Jef Holm's tough questions: "Being on the paddleboard with Jef was the most peaceful I'd felt in a long time and I could've sat there forever, but I'm pretty sure he would've gotten tired! I went into dinner with some questions but he had some questions, too. I loved that Jef had thought about those things because it showed me that his heart was in the right place. He really wanted to meet Ricki, but I wasn't 100 percent sure about involving her yet, even though in order to really know me you have to know her."

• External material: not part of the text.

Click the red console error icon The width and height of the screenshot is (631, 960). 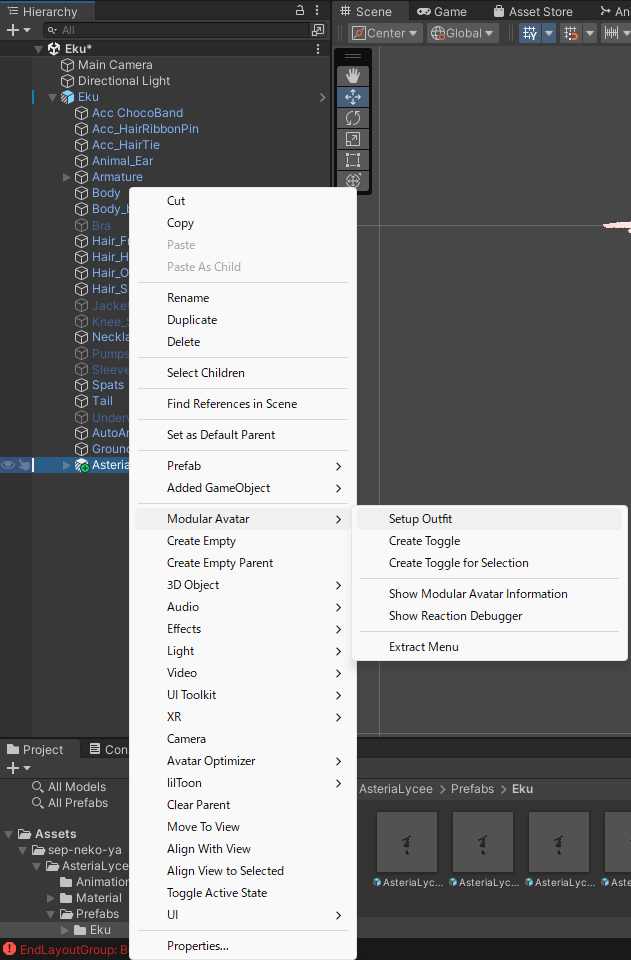9,949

Too busy kissing Arie Luyendyk, Jr. to notice cameras: "The fact that I got to go on a date with Arie and swim with dolphins made me so happy! But I'm scared of almost everything – and a terrible swimmer. He was so sweet and compared it to a big cat, which just proved how much he gets me. Looking back at the time I've spent with Arie, I can't remember any cameras. It always felt like it was just the two of us because we were so wrapped up in each other. As confident as I was about my feelings, I still didn't know what my life would be like in Scottsdale, Ariz., so I had a lot of questions for him. We communicate so well – it makes me feel like we've known each other for much longer. His thoughts on growing a relationship with Ricki made me confident that Arie gets kids. I know Ricki would love him."
Sobbing forever over Sean: "I sat in the chair after my talk with Chris and cried for what seemed like an eternity. Everything about Sean made me want to be with him in the end. I wish I could pinpoint even one thing that would justify sending him home, but I still can't. The hardest part was knowing he felt so confident and didn't see it coming. He had no reason to, though, because I felt just as confident after our date. I still wonder if Sean and I had had more time, if things would've been different."
Do you think Em and Sean would've developed a stronger connection over time, or would it not matter since her connections to Jef and Arie would also grow over time? Or do you think she would eventually tire of either Arie or Jef? Or would they tire of her?